=== Given records ===
((
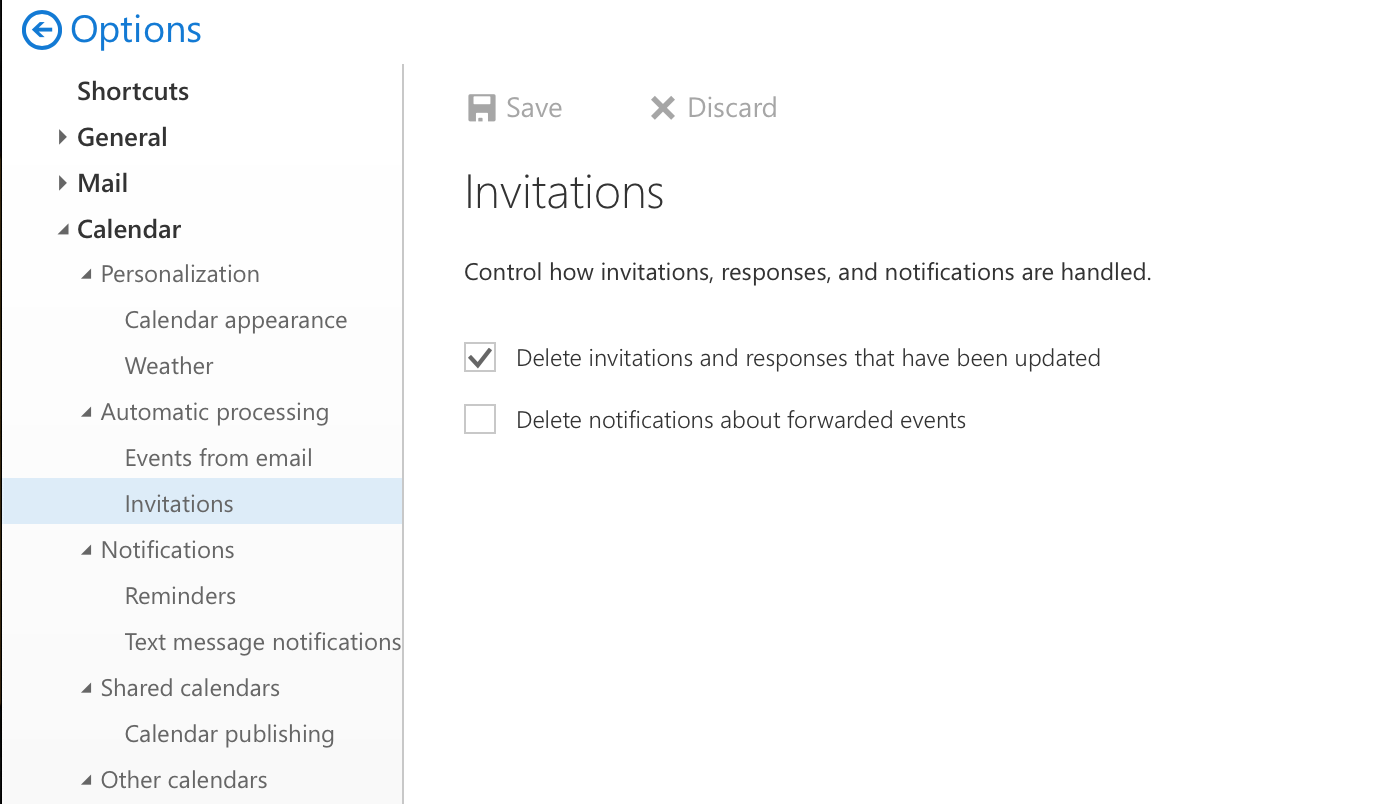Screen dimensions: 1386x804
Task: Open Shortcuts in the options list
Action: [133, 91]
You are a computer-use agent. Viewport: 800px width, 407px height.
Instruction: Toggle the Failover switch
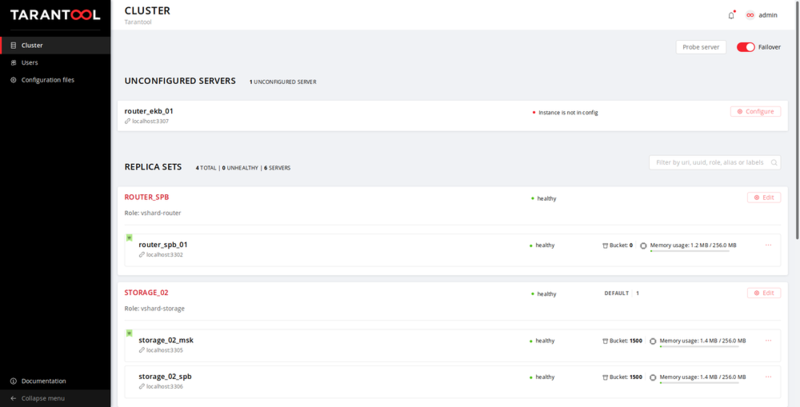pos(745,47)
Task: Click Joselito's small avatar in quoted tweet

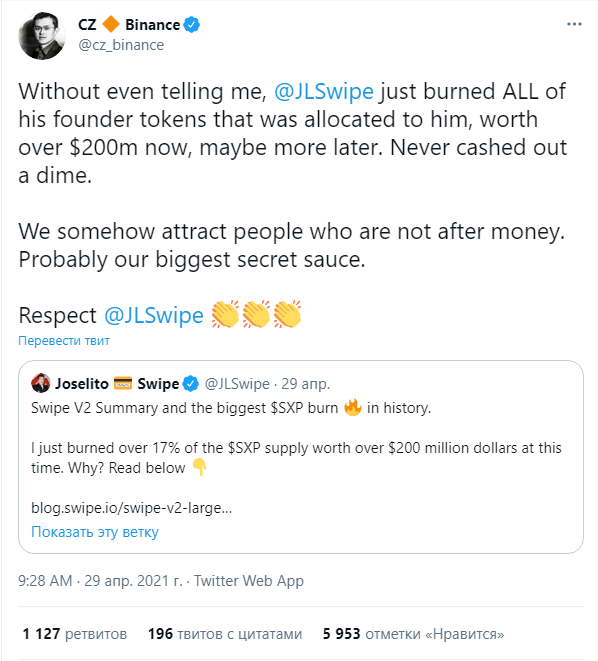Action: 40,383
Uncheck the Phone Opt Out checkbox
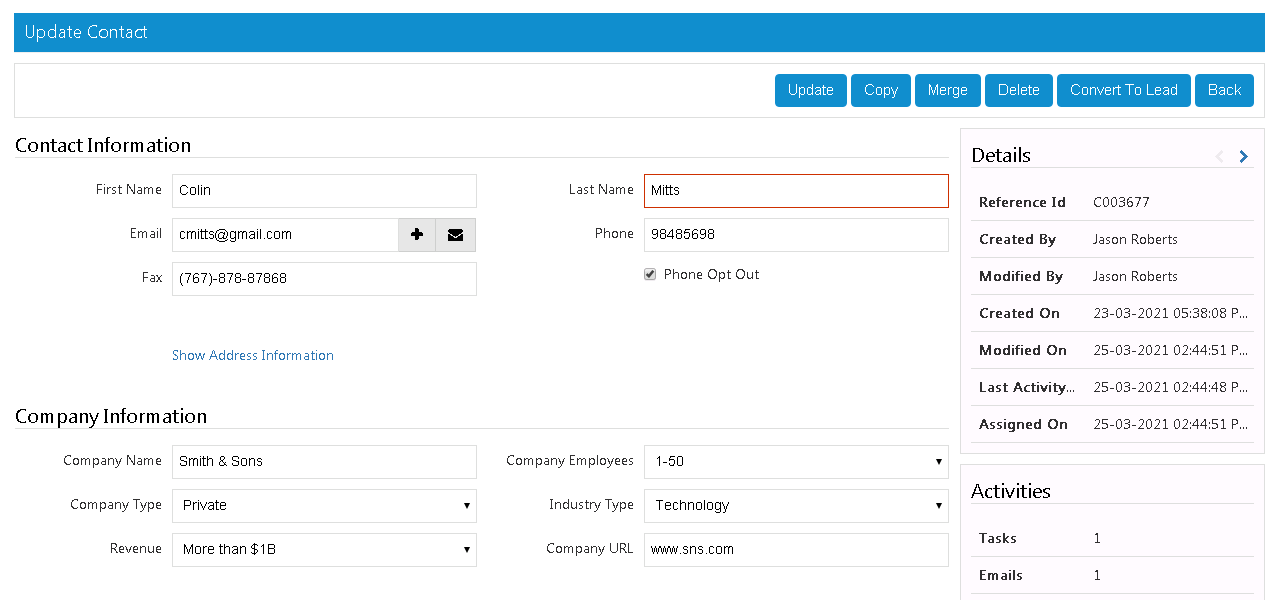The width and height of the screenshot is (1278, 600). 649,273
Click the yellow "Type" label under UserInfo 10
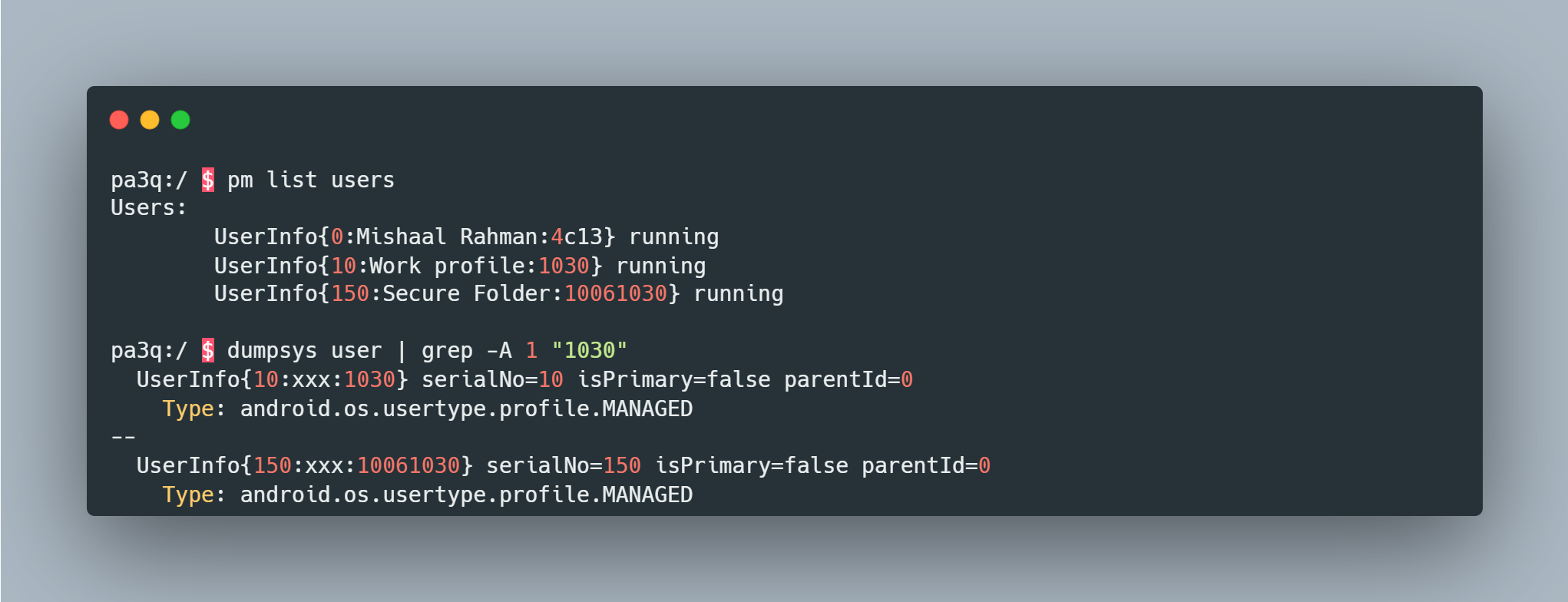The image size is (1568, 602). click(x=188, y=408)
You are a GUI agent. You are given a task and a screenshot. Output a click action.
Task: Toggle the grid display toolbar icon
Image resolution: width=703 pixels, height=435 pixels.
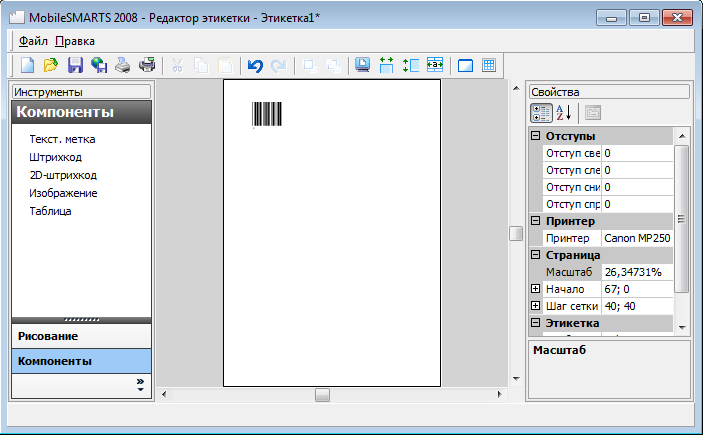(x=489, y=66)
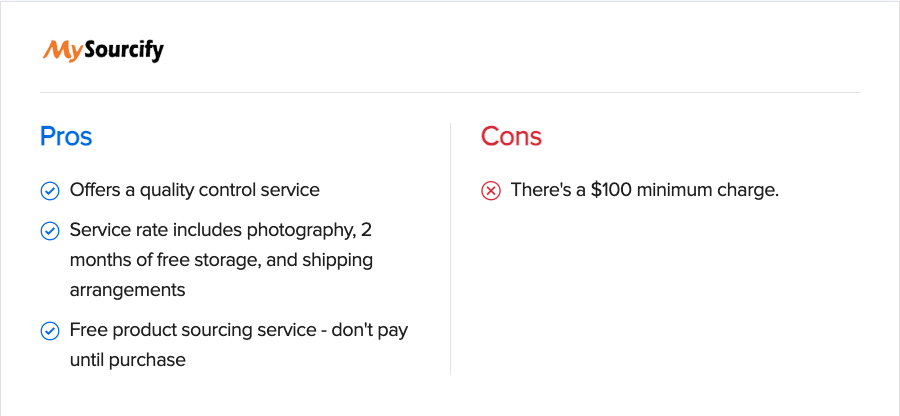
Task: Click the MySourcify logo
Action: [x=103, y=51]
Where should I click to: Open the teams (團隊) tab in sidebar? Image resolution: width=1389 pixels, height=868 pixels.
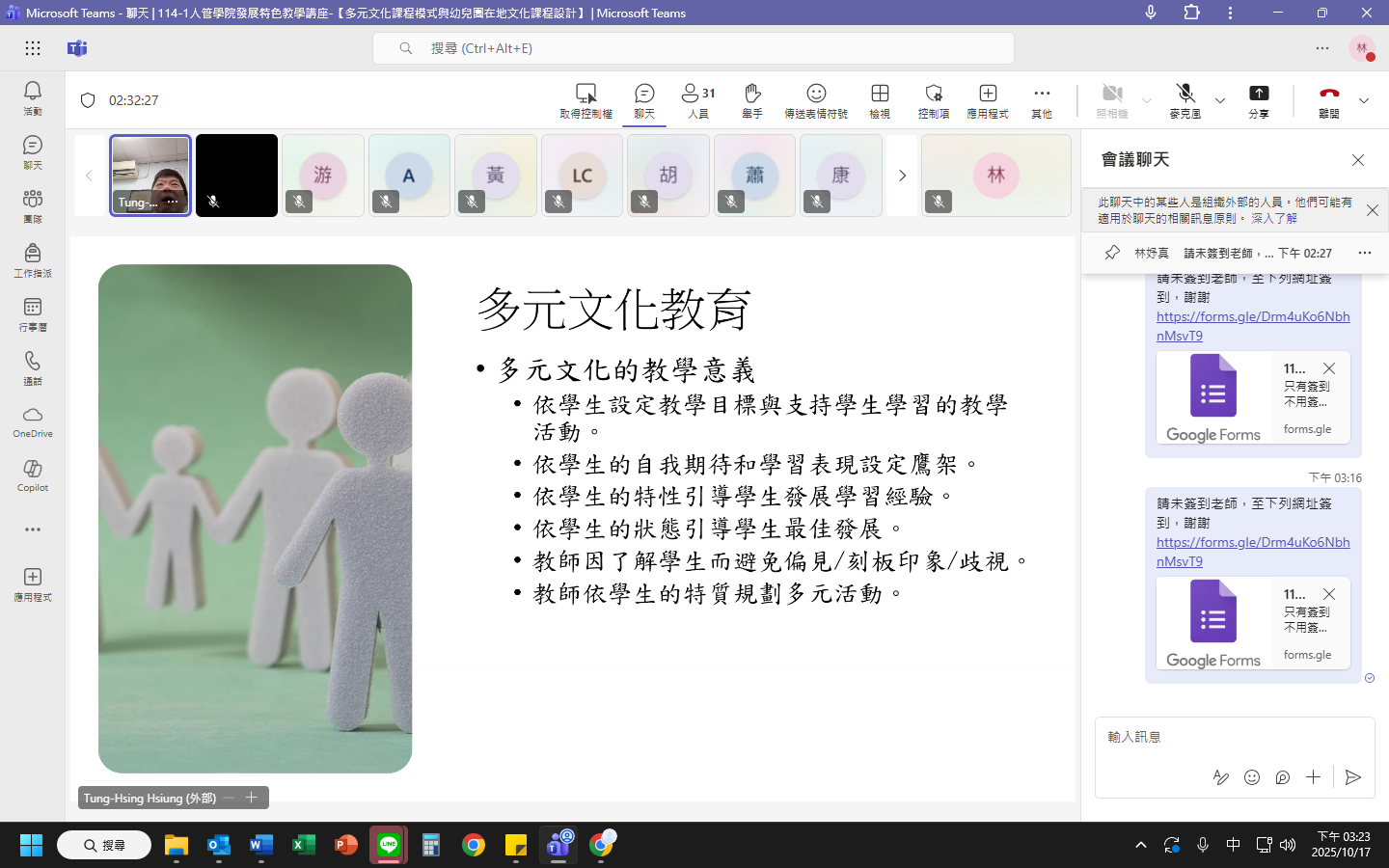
))
=== Activity ===
Write out the line that contains "You are a computer-use" and every line after it to the end of the data, exactly as they stand. Omit the pictures.

=== Solution for this task ===
You are a computer-use agent. Viewport: 800px width, 407px height.
Instruction: Toggle the Failover switch
pos(745,47)
Task: Click Joselito's small avatar in quoted tweet

Action: 40,383
Uncheck the Phone Opt Out checkbox
The width and height of the screenshot is (1278, 600). 649,273
Click the yellow "Type" label under UserInfo 10
The image size is (1568, 602). click(x=188, y=408)
You are a GUI agent. You are given a task and a screenshot. Output a click action.
Task: Toggle the grid display toolbar icon
Image resolution: width=703 pixels, height=435 pixels.
(x=489, y=66)
Task: Click the MySourcify logo
Action: [x=103, y=51]
Where should I click to: Open the teams (團隊) tab in sidebar? Image resolution: width=1389 pixels, height=868 pixels.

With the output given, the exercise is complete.